Data records |
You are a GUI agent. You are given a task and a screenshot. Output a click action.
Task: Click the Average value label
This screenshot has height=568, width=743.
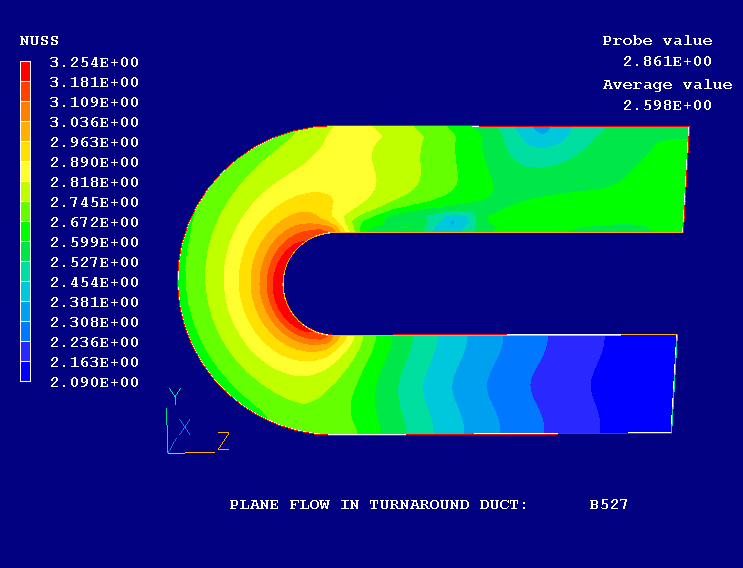click(x=657, y=85)
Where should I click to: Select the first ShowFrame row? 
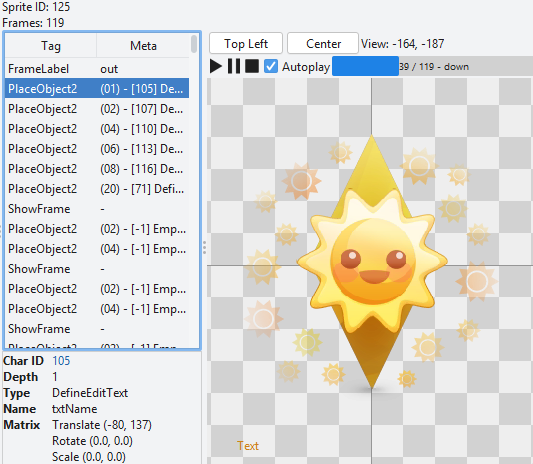97,209
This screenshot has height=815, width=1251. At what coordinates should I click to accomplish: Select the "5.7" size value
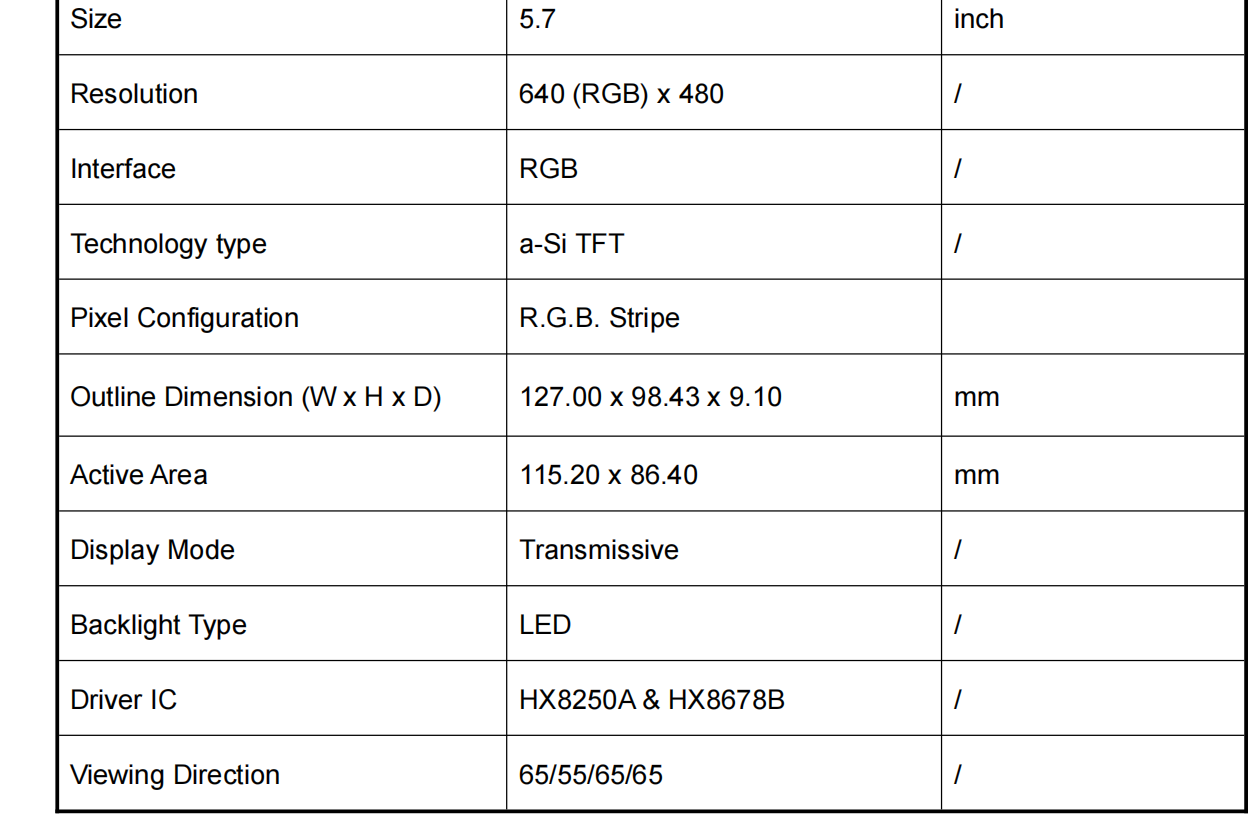(537, 19)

Task item | The lines to copy run from the one with "Where should I" through the end of the material. Write them out exactly, leaving out the pictures.

Your solution |
Where should I click to: Select the first ShowFrame row? 
97,209
This screenshot has height=815, width=1251. At what coordinates should I click to accomplish: Select the "5.7" size value
(537, 19)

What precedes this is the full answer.